From the beginning, Elizabeth Holmes knew how to tell a good story. She launched her blood testing company, Theranos, with a tale of a powerful vision to revolutionize health care and change an old, outdated industry. She presented herself as Steve Jobs, part two. She sketched out a picture of someone in control.

That Holmes, and that story, is what prosecutor John Bostic worked to reset back to during his rebuttal argument, the last word before the case went to the jury on Friday afternoon. It wasn’t reasonable to think the CEO of a company didn’t know exactly what impression she was giving to investors, Bostic said. It was clear she knew about problems with the Theranos tests. Holmes knew that the technology wasn’t working as intended, and that Theranos might not be able to change the world. When that story started to fall apart, she tried anything she could to try and keep it together.

“We admire people who set ambitious goals and set out to achieve them,” Bostic said. “Instead, we see a CEO of a company so desperate for success, so afraid of failure, that she was willing to do anything to keep that company from failing.”

But in the closing arguments of her trial for fraud, which wrapped up Friday, her defense attorney Kevin Downey also told a story. This story was about a well-meaning CEO who trusted what experts told her, who didn’t know about problems at her company, and who couldn’t be faulted if people misinterpreted the things she told them about Theranos. It relied on undercutting the origin story in order to convince the jury that she wasn’t guilty of the charges against her.

To find her guilty of those charges — wire fraud and conspiracy to commit wire fraud — the jury has to believe Holmes intended to give people misleading information about what the Theranos technology could do. That intent matters, Downey stressed through his closing arguments.

Figuring out that intent takes getting inside Holmes’ head during the times she lied or said things that could be misleading. When Holmes told investors and reporters that the Theranos devices could run hundreds of accurate tests, Downey said she actually was referring to what the company was going to be able to do in the future, on future iterations of the Theranos device.

And when Holmes told investor Bryan Tolbert, vice president of finance for Texas-based Hall Group, that the company was “doing a lot of work” with the military, she didn’t mean that Theranos devices were actively in use in the military — just that the company was working towards that goal. (Investors say Holmes told them the company’s devices were used in Afghanistan and on medevacs.)
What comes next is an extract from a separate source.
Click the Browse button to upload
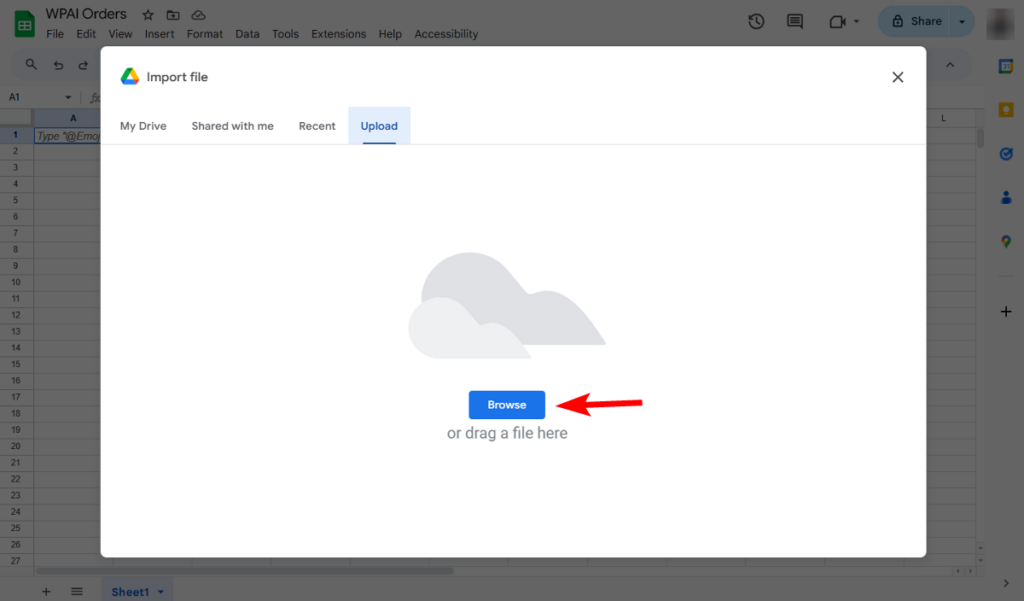pyautogui.click(x=506, y=404)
If investors got the wrong idea, well, that was because they misinterpreted things, Downey said. And, even if they did misinterpret things, that didn’t actually matter, he said. Those types of statements from Holmes weren’t why investors decided to give Theranos money. Holmes and the things she said weren’t actually that critical to the decision making process, Downey said. Investors just cared that Theranos had a partnership with Walgreens. (Multiple investors said they trusted the stories Holmes told them about Theranos’ capabilities.)

Holmes also couldn’t be responsible for any problems with the Theranos technology, Downey said. Other people were responsible — like former Theranos lab director Adam Rosendorff. Holmes thought the tests were accurate. She saw positive reviews from satisfied customers, and the company apologized any time there was an error. She had no reason to think there were any issues that she needed to be concerned about, Downey said. (In fact, Theranos’ scientists repeatedly flagged serious issues to Holmes in emails revealed throughout the trial.)
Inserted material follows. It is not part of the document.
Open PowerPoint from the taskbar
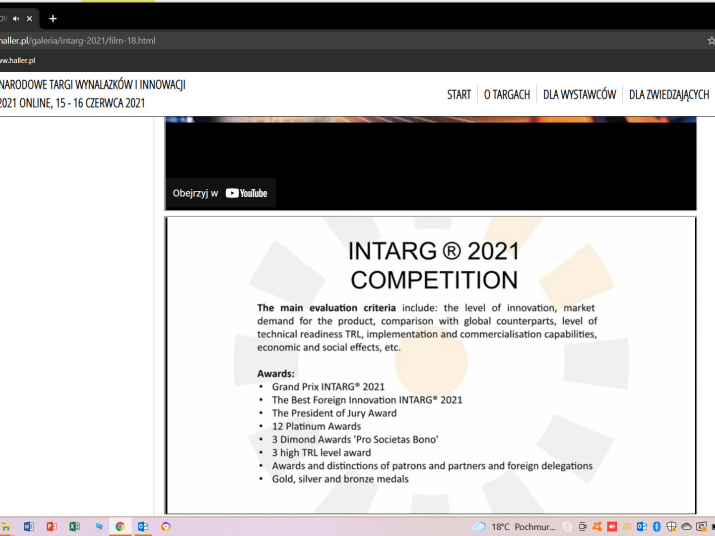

Holmes didn’t behave as someone who had something to hide, Downey said. She hired a high-profile board of directors — a former secretary of state, a former senator, a retired Marine Corps four-star general. She allowed people from drug companies and academic institutions to scrutinize her company’s tech. She gave information to the Food and Drug Administration. And, when news reports and a federal investigation found problems with her labs, she doubled down on work to figure out what went wrong.
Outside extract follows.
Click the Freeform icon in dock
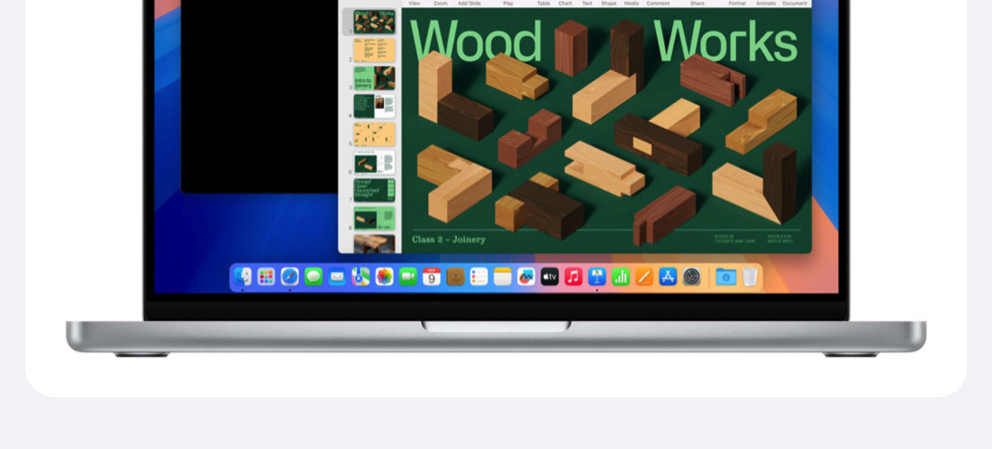992x449 pixels. coord(526,277)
“You know that at the first sign of trouble, crooks cash out, criminals cover up, and rats flee a sinking ship,” Downey said. But Holmes was a devoted CEO who believed that her company was going to change the world. Instead of running, she brought in experts to scrutinize the testing program, Downey noted. “Are those the actions of someone who had been engaged in a conspiracy to defraud people?”

There are versions of Holmes everywhere: there’s the one she offered in media interviews, the ones sketched out in podcasts, the one that will be fictionalized in the upcoming Hulu series. Over the past three months, there have been two more, presented by prosecutors and defense attorneys. Now, those versions go to the jurors. It’s up to them to decide which story is the closest to reality — and if that reality is criminal.